2) S’opposer à cette offensive ne relève pas de l’alternative : retrait immédiat de la réforme ... ou rien. S’opposer à l’offensive Blanquer contre l’école, suppose par exemple de s’opposer à toute tentative et toute proposition d’inscrire au coeur de l’école les principes, les intentions et les procédures de « l’école à la maison ». Si chaque professeur reste évidemment libre de recourir aux outils numériques, quand il le juge utile à son travail et celui des élèves, en cours et en classe, on peut imaginer que l’usage des « espaces numériques » de toutes sortes, dans lesquels l’administration tend à, littéralement, enterrer l’école, et qui sont le plus souvent consacrés à d’abrutissantes fonctions de contrôle, soit rigoureusement réduit à ce qui est réglementairement exigé, quitte d’ailleurs à examiner la légitimité pédagogique, sociale, juridique et éthique de ce qui est ainsi exigé.
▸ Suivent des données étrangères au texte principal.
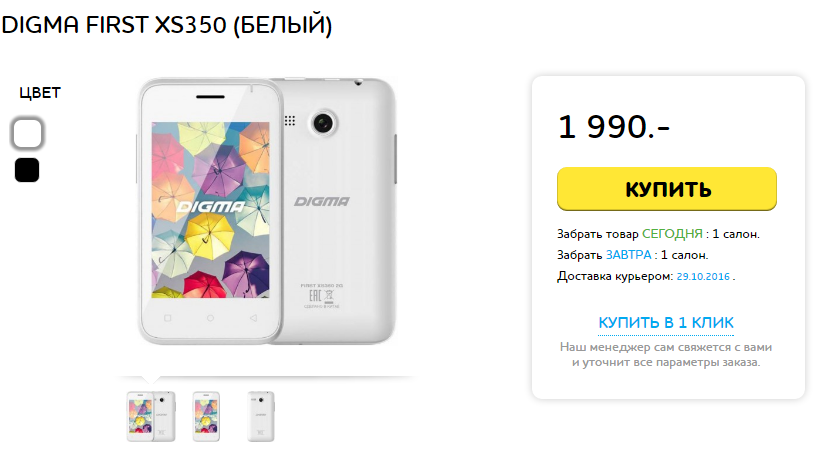Screen dimensions: 832x468
Task: Click the blue ЗАВТРА pickup link
Action: (x=628, y=255)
3) On comprend à quel point la choix revendiqué, déclaré, de ne pas appliquer les principes qui animent indissociablement le recours mensonger à « l’école à la maison » et la « réforme » Blanquer du lycée et du Baccalauréat est un mode de résistance non seulement possible, mais puissant. Comme j’ai déjà eu plusieurs fois l’occasion de le dire, cela consiste d’abord à choisir de « faire cours », résolument, quoi qu’il arrive, au sens où j’en parle ici, et à débattre explicitement et publiquement entre professeurs avec les élèves et leurs familles de ce que cela signifie. Il ne s’agit aujourd’hui évidemment pas d’abandonner les élèves dans la situation catastrophique actuelle de la pandémie et du confinement, mais d’indiquer, honnêtement, toutes les fois que possible et par tous les moyens possibles qu’il n’y a cependant actuellement malheureusement pas de cours et que, dès que la situation le permettra, le professeur pourra à nouveau proposer à ses élèves de partager son propre engagement dans cette expérience absolument singulière que l’on appelle le cours et la classe. Quitte à consacrer du temps à s’entendre sur ce que ces termes désignent d’effectivement essentiel.